We shared a cookie in the shade of one of the date palms that lined the property, imported from Africa in the 1920s by the Pacific Coast Borax Company.

Up the hill, we wandered through an eerie underground tunnel to the historic Furnace Creek Inn. The hotel had been renovated in the style of Old Hollywood, all sleekly upholstered furniture, terracotta tiles, and dark wood. The dining room offered a seared chicken breast and pork chop for thirty-six and fifty-nine dollars a pop. We drank prickly pear margaritas on a patio with a sweeping view of the tennis courts, the land striped green then brown where the resort’s irrigation stopped.

 
 
 
Picture of turquoise door at the Amargosa Opera House and Hotel in Death Valley Junction, California outside of Death Valley National Park.
Picture of two chairs and a table in front of a large window at the Oasis at Death Valley in Death Valley National Park.
 
 
 

“I found my ship out here in the desert” — Marta Becket

On our last day, we ventured further east, just outside the park. We stopped at the Area 51 Center for gas, lured in by billboards advertising candy, nuts, liquor, and cat-house souvenirs. Plywood aliens peered from fake windows in the lime green facade, holding up peace signs as though to reassure us that they had no ill intentions. The attached, space-themed brothel was open 24/7, offering cold beer, hot girls, and free tours.

Twenty miles down the road, we branched off toward Ash Meadows. The wildlife refuge was home to twenty-four species that could be found nowhere else in the world, a biodiversity hot spot fed by fossil water dating back ten thousand years ago. We peered around aquamarine seeps and sloughs, searching for lizards, snakes, snails, and pupfish that never surfaced.

Covered in dust and tired from the sun, we finally arrived in Death Valley Junction. It was the hottest part of the day and the town was deserted, the farm-to-table cafe that had recently reopened now closed until further notice. The Amargosa Opera House and Hotel was also devoid of guests, many buildings in the adobe complex filled with debris and trash.

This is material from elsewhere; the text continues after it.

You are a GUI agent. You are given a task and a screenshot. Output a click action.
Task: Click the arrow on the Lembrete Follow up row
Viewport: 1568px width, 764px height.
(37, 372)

Even in its derelict state, it wasn’t hard to imagine what Marta Becket had seen when she’d first passed through the town in 1967: a chance to revive a special place that lingered in the liminal space between life and death. Between an ever-fleeting boom and an inevitable, catastrophic bust.

 
 
 
Picture of an alley behind the Amargosa Opera House in Death Valley Junction, California outside of Death Valley National Park..
Picture of sun-dappled mountain in Beatty, Nevada outside of Death Valley National Park.